There is controversy about whether a bronchoscopy is necessary if no abnormalities are detected on the chest x-ray. About 5% of hemoptysis patients who do not have bronchoscopies do have cancer. Certain risk factors for cancer may indicate the need for a bronchoscopy, including: the patient is male; older than 40 years old; has a history of smoking; has long-lasting hemoptysis (more than a week); and has spit up more than 30 mL of blood per episode.

If no abnormalities are seen on the chest x-ray and the patient is not at risk for lung cancer, is a bronchosocpy necessary or recommended? If the bleeding has been persistent, a bronchoscopy is probably a good idea. If the patient is not at risk for lung cancer, and the bleeding has not been persistent, a bronchoscopy most likely would prove unnecessary.

Some physicians think that it is very important that the bronchoscopy be done early on. It is usually easier to localize the source of the bleeding if the procedure is done less than 48 hours after the onset of bleeding. It is not clear that the timing of the bronchoscopy affects the clinical diagnosis, but an early bronchoscopy allows more immediate treatment.

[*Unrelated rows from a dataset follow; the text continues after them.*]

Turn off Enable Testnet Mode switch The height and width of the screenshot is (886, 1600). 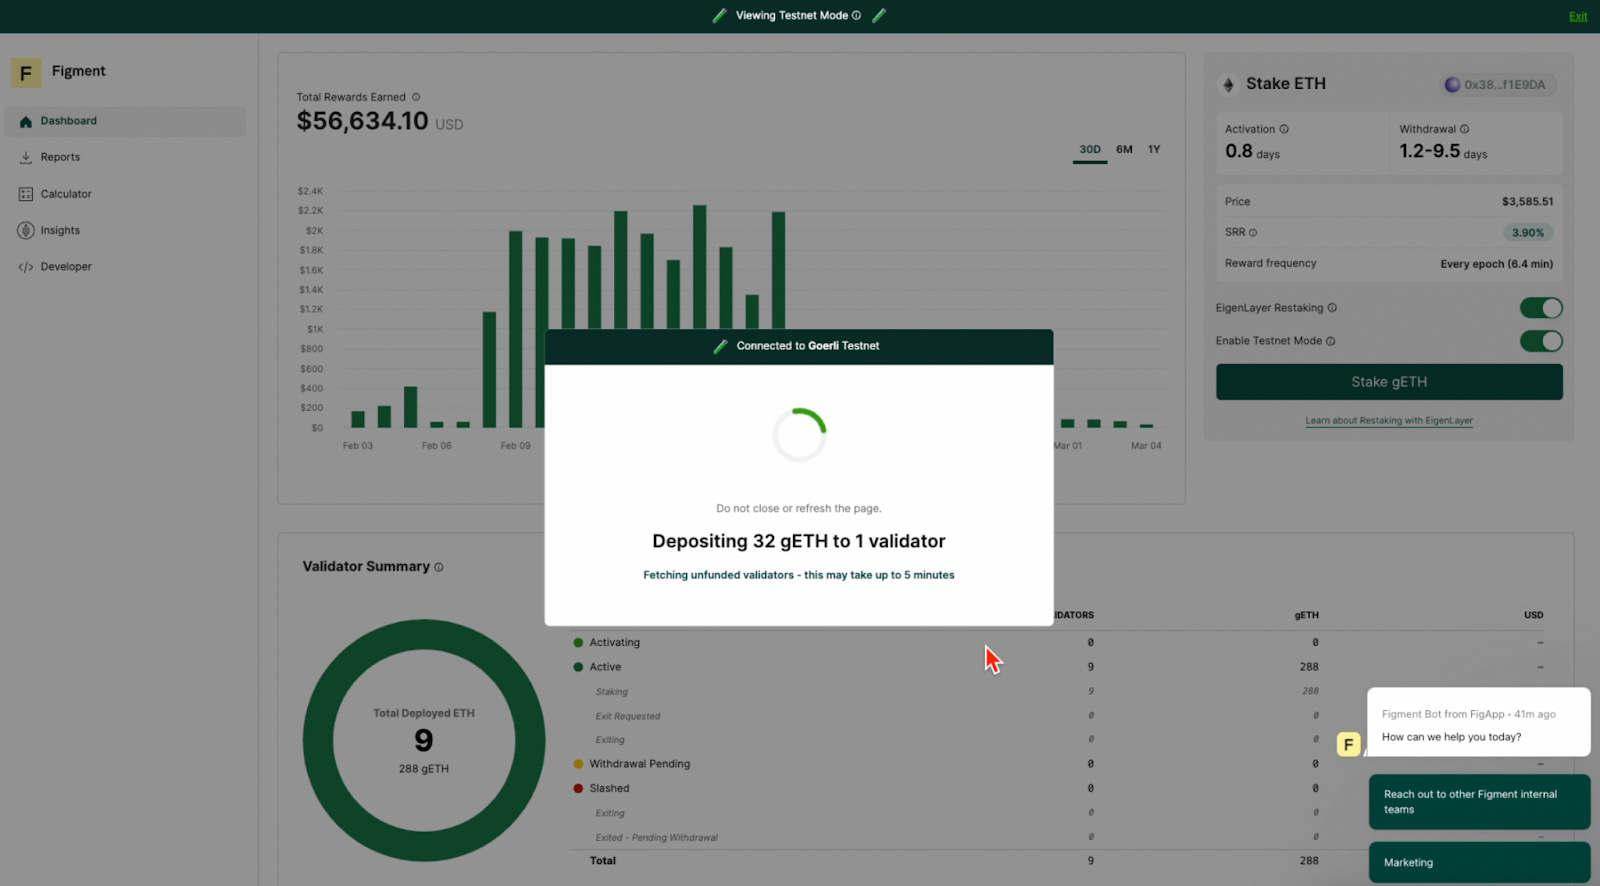pyautogui.click(x=1540, y=341)

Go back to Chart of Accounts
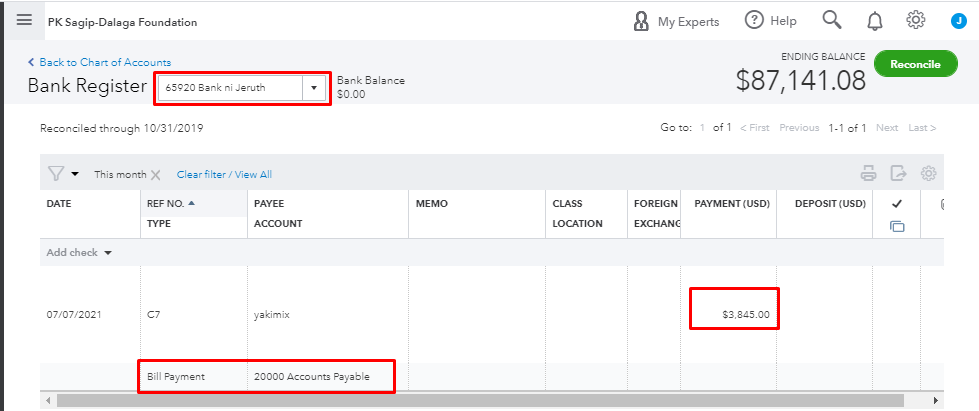point(99,62)
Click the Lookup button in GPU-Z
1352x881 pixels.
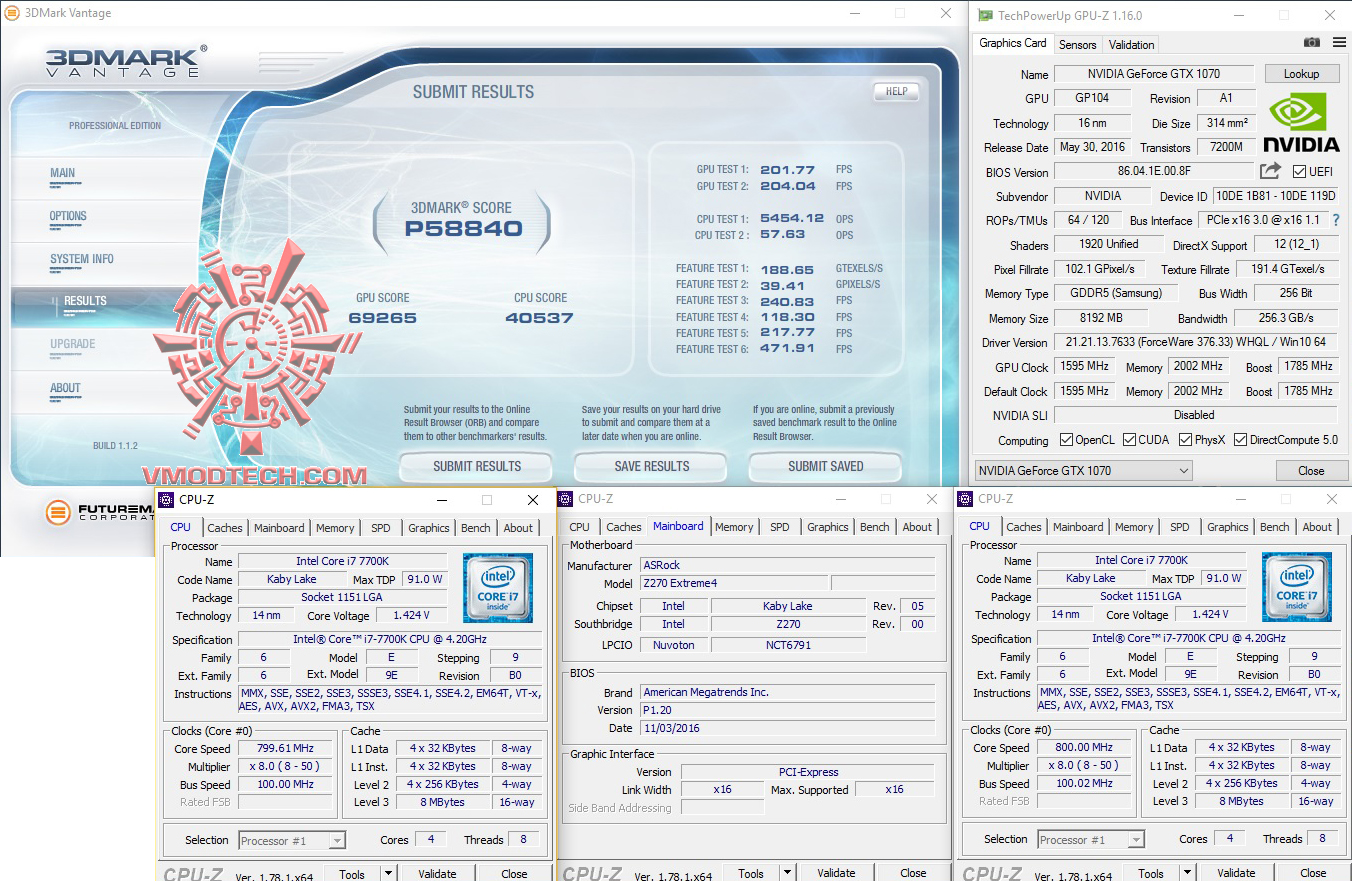1301,73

As in any medical procedure, there are potential complications; but, the complications of this procedure are rare and usually minor. They include nosebleed, vocal cord injury, temporary lack of oxygen, heart injury (due to either the lack of oxygen or medication), bleeding from the site where the tissue is sampled, and a punctured lung.

Rigid bronchoscopy
Rigid bronchoscopy has largely been replaced by the newer, less invasive, easier fiberoptic techniques. It is still sometimes used for cases of massive hemoptysis, since the optics are better (providing better visibility through the blood) and the suction channel is better (making it easier to clean out the blood so the source of the bleeding can be seen and biopsied). A rigid bronchoscopy requires general anesthesia, meaning the patient is unconscious during the procedure.

Pulmonary angiography
Angiography is the use of x-rays to produce a picture called an "angiogram." It requires injecting a radiopaque substance (a contrast agent, or dye, that is impenetrable to x-rays) into the blood vessels, making them easier to see than in a conventional x-ray. Angiograms are most commonly used to examine the coronary arteries in patients with coronary artery disease; but they can also be used to examine the lungs in patients with hemoptysis. The lungs receive their blood supply from the pulmonary arteries and the bronchial arteries.

In cases of bronchiectasis, a bronchial angiogram may be performed instead of, or as well as, a pulmonary angiogram. The technique is sometimes used to diagnose vascular causes of hemoptysis (i.e., causes related to abnormalities or blockage in the blood vessels).